Lipoprotein(a) (Lp(a)) is one of the strongest causal risk factors of atherosclerotic disease. It is rich in cholesteryl ester and composed of apolipoprotein B and apo(a). Plasma Lp(a) levels are determined by apo(a) transcriptional activity driven by a direct repeat (DR) response element in the apo(a) promoter under the control of (HNF)4α Farnesoid-X receptor (FXR) ligands play a key role in the downregulation of APOA expression. In vitro studies on the catabolism of Lp(a) have revealed that Lp(a) binds to several specific lipoprotein receptors; however, their in vivo role remains elusive. There are more than 1000 publications on the role of diabetes mellitus (DM) in Lp(a) metabolism; however, the data is often inconsistent and confusing. In patients suffering from Type-I diabetes mellitus (T1DM), provided they are metabolically well-controlled, Lp(a) plasma concentrations are directly comparable to healthy individuals.

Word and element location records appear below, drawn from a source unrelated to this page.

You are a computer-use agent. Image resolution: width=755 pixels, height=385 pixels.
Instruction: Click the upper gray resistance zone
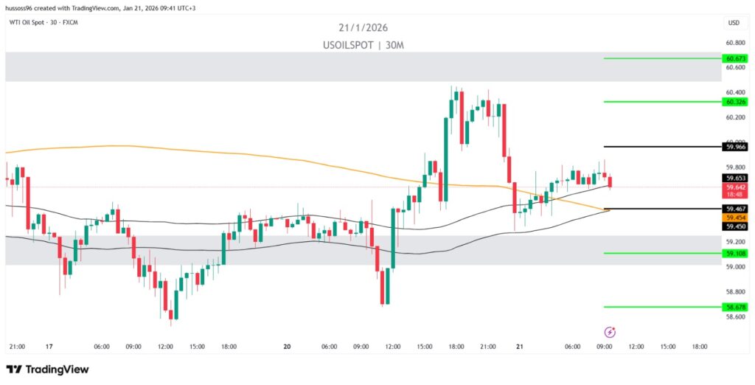pyautogui.click(x=295, y=66)
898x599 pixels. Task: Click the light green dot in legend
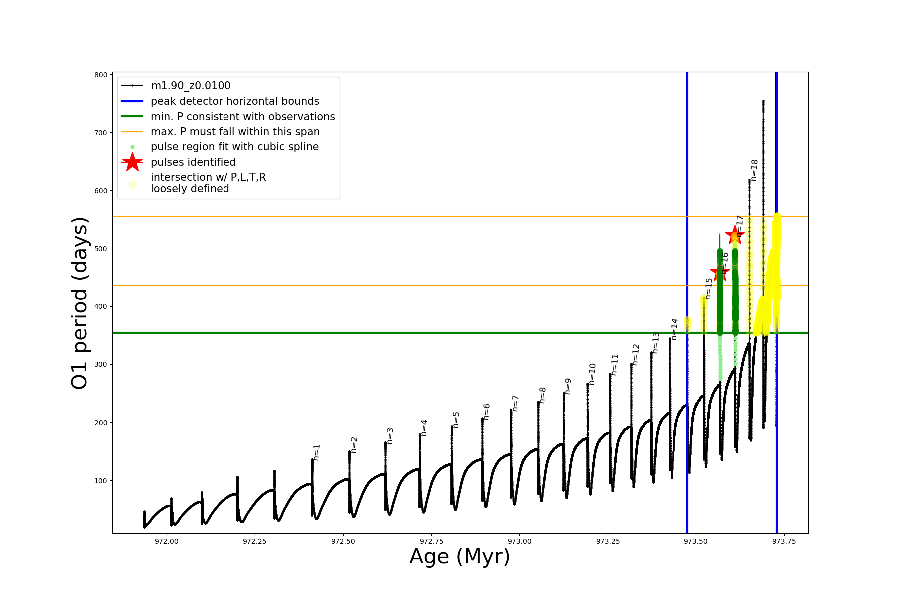click(x=132, y=147)

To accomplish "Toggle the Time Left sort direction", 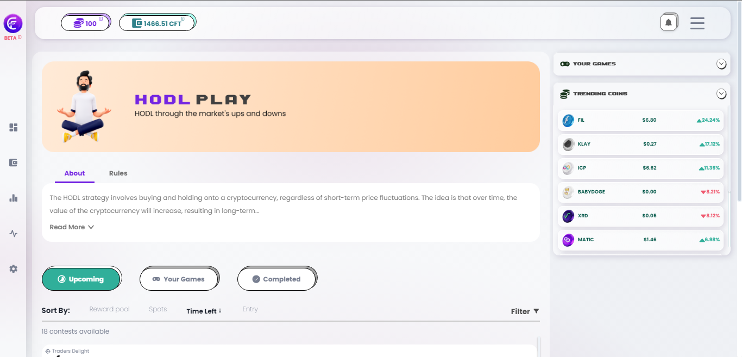I will pyautogui.click(x=204, y=311).
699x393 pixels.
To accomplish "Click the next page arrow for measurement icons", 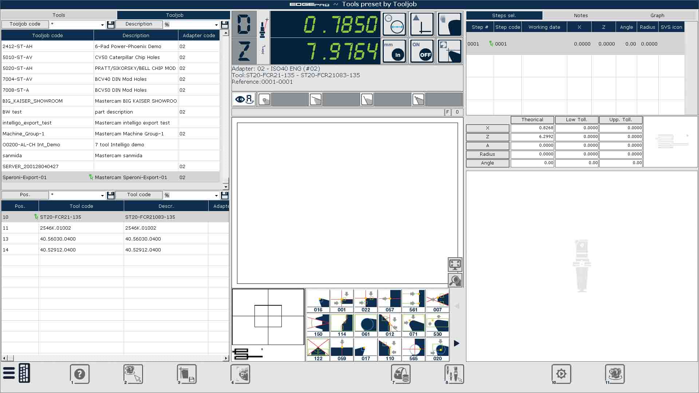I will click(457, 343).
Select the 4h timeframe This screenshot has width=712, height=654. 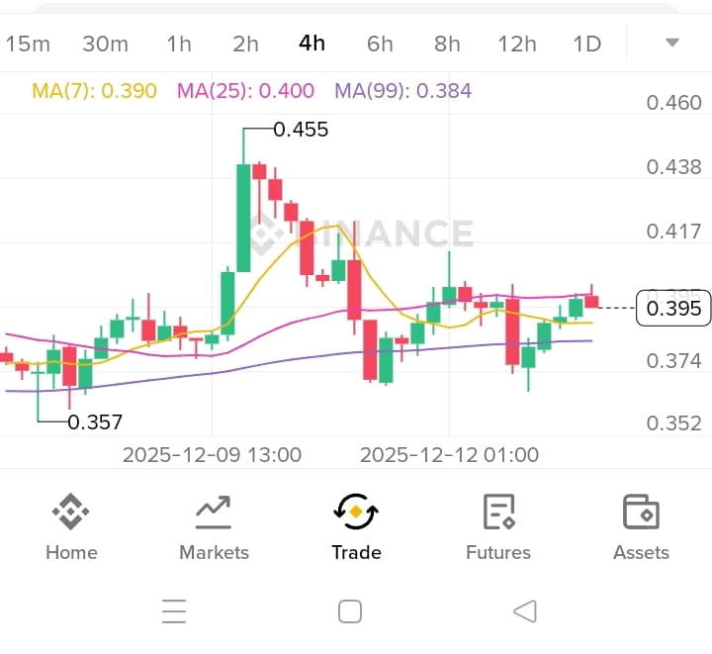click(312, 44)
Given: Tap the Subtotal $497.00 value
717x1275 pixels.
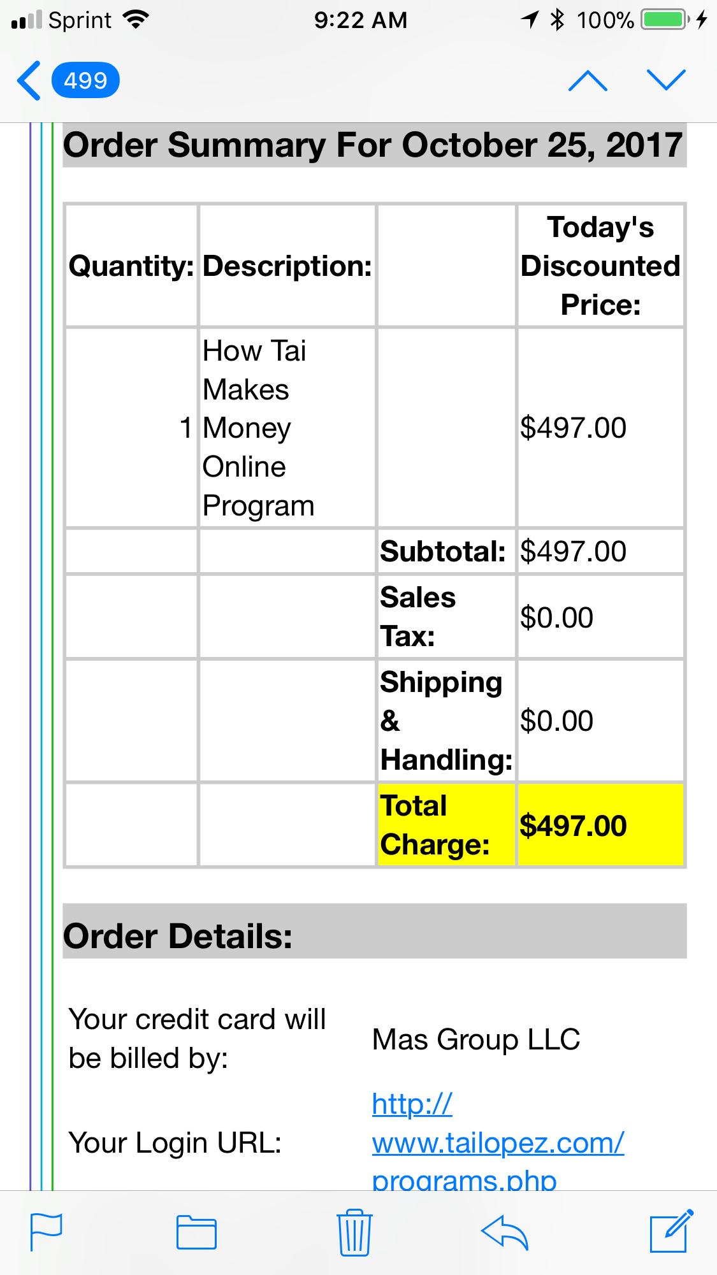Looking at the screenshot, I should coord(573,551).
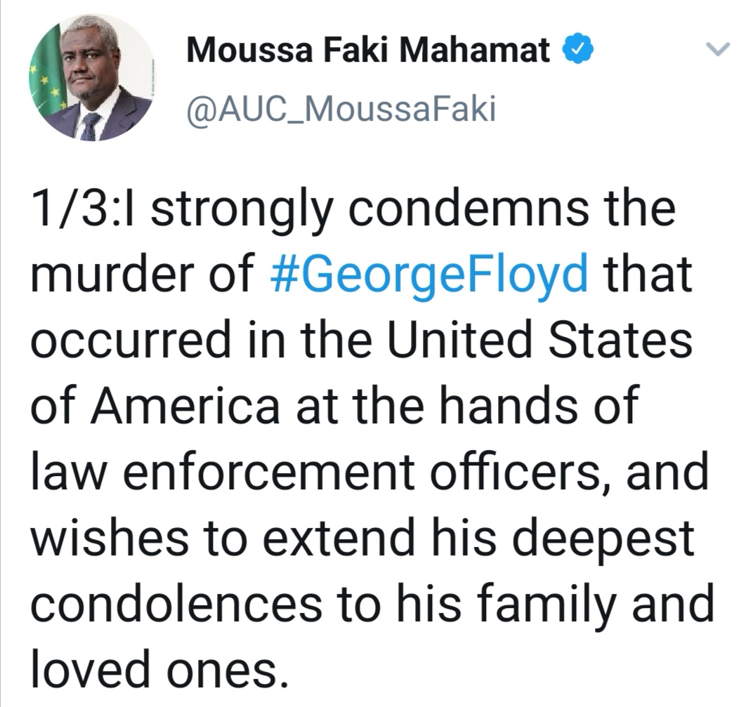Visit the @AUC_MoussaFaki handle

click(x=341, y=110)
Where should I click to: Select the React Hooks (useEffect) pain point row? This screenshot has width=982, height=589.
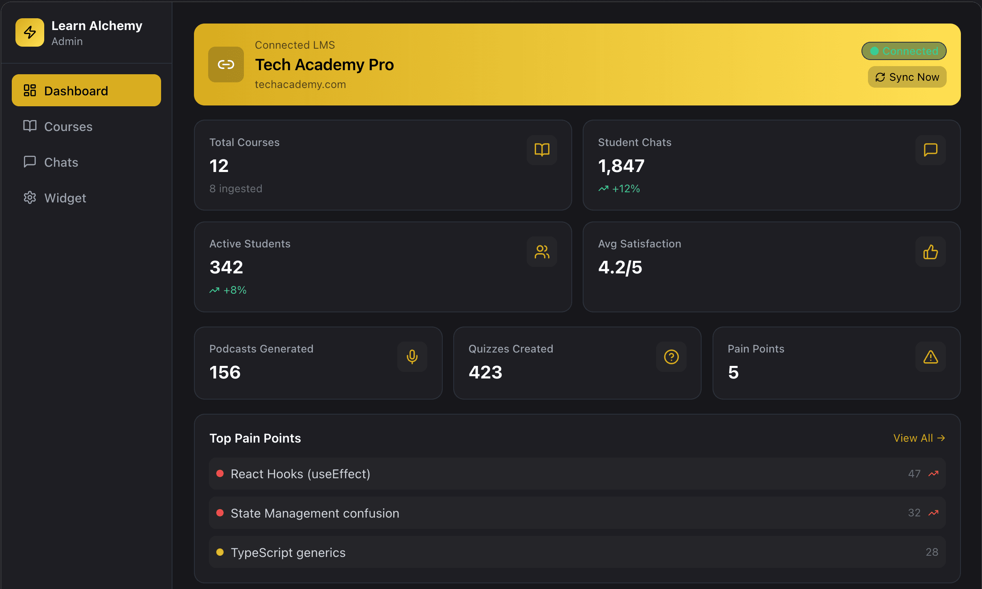pyautogui.click(x=577, y=474)
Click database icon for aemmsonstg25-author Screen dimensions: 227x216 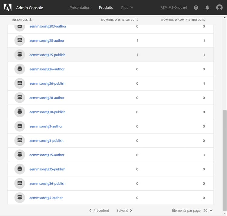click(x=20, y=40)
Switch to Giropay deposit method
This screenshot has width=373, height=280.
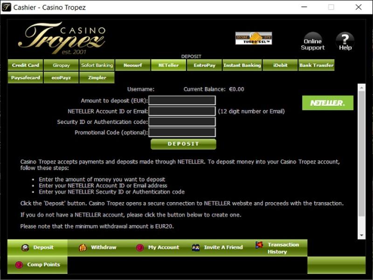[61, 65]
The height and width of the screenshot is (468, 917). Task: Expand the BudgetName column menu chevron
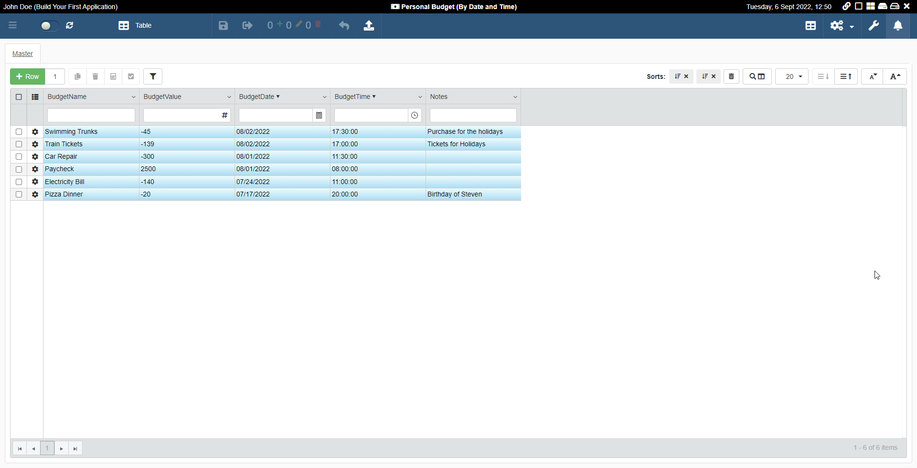click(133, 97)

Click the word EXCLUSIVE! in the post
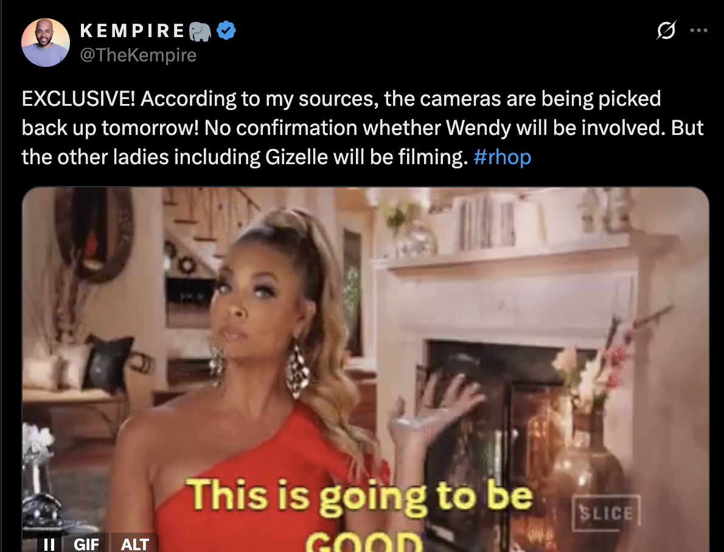(78, 98)
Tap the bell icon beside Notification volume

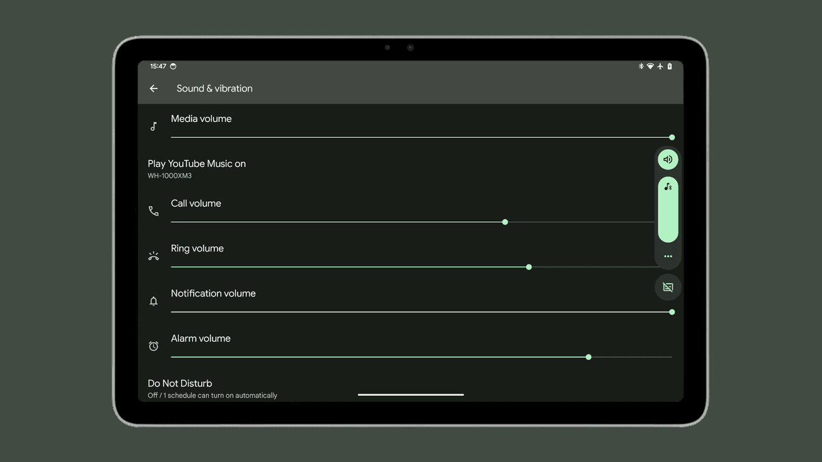click(x=154, y=301)
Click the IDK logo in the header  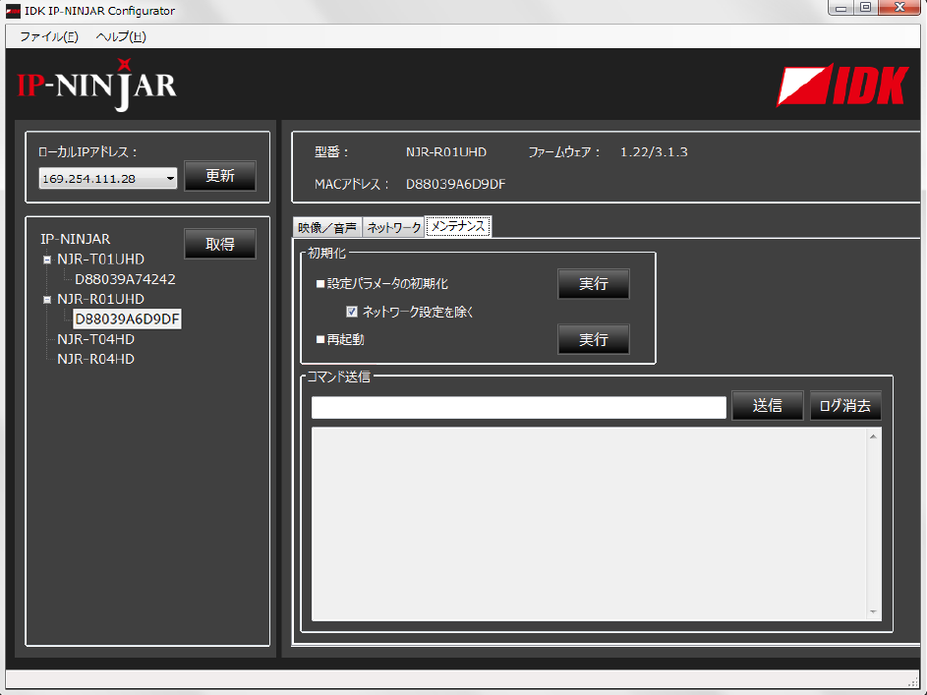[841, 86]
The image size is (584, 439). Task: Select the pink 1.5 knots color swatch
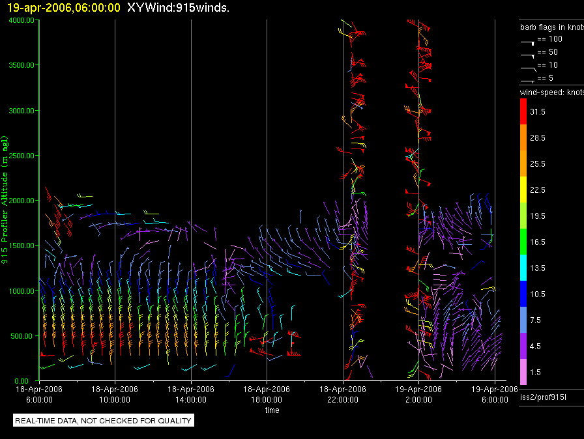pos(523,372)
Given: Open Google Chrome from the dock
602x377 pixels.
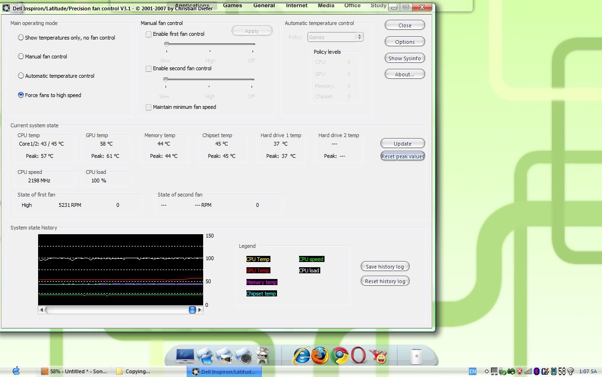Looking at the screenshot, I should (339, 356).
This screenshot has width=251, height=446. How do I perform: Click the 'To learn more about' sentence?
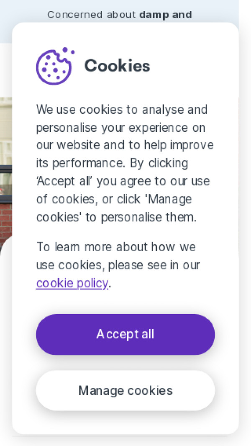tap(115, 247)
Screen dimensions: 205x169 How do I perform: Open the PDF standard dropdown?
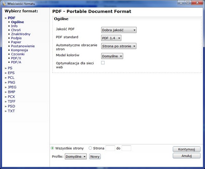pyautogui.click(x=111, y=38)
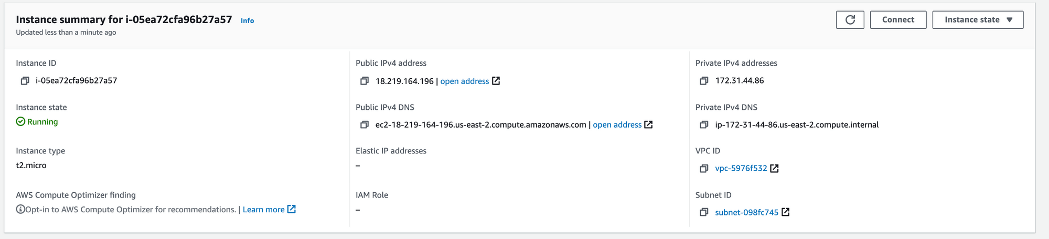Follow the Learn more Compute Optimizer link

coord(264,210)
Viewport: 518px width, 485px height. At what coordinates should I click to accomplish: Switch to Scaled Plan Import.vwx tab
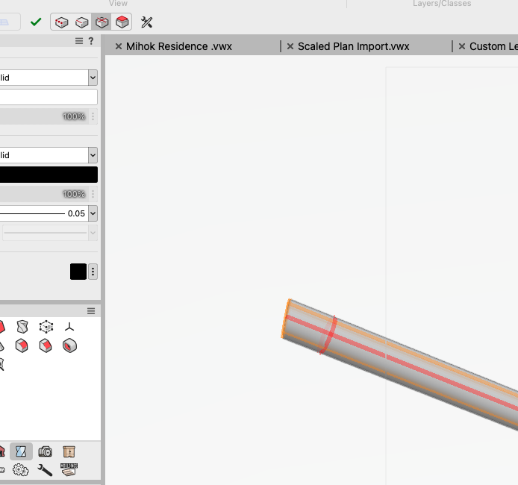click(x=353, y=46)
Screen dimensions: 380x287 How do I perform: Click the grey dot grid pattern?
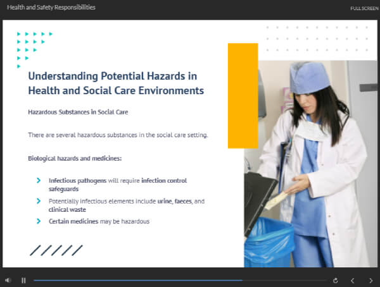pyautogui.click(x=317, y=39)
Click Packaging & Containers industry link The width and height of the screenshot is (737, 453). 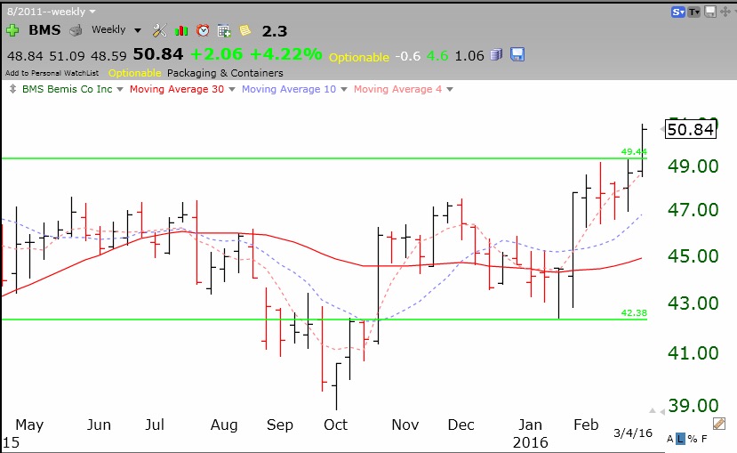pos(225,73)
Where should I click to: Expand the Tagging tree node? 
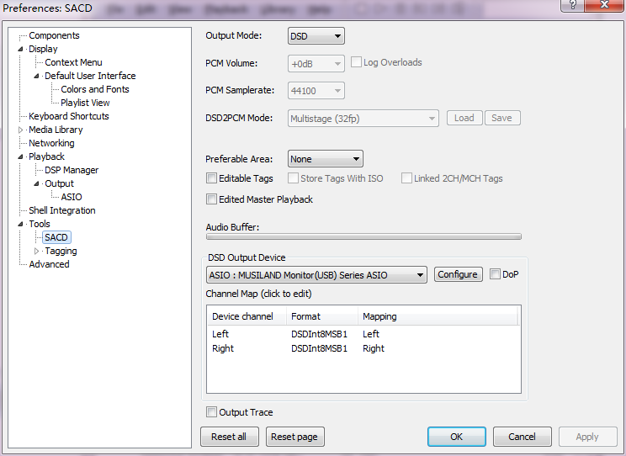(x=37, y=252)
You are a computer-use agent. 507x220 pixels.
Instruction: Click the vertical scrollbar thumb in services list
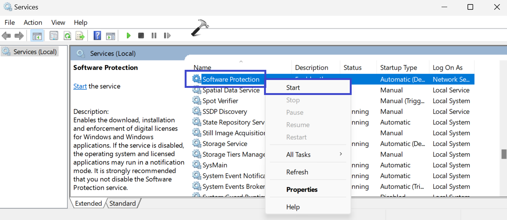(x=504, y=154)
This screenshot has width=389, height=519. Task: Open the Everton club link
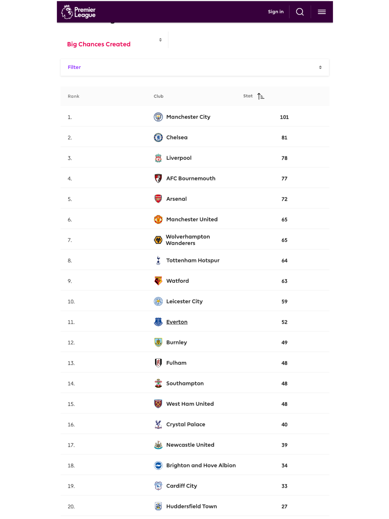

In contrast, there exists a paradox in T2DM patients, as many of these patients have reduced Lp(a) levels; however, they are still at an increased cardiovascular risk. The Lp(a) lowering mechanism observed in T2DM patients is most probably caused by mutations in the mature-onset diabetes of the young (MODY) gene and possibly other polymorphisms in key transcription factors of the apolipoprotein (a) gene (APOA).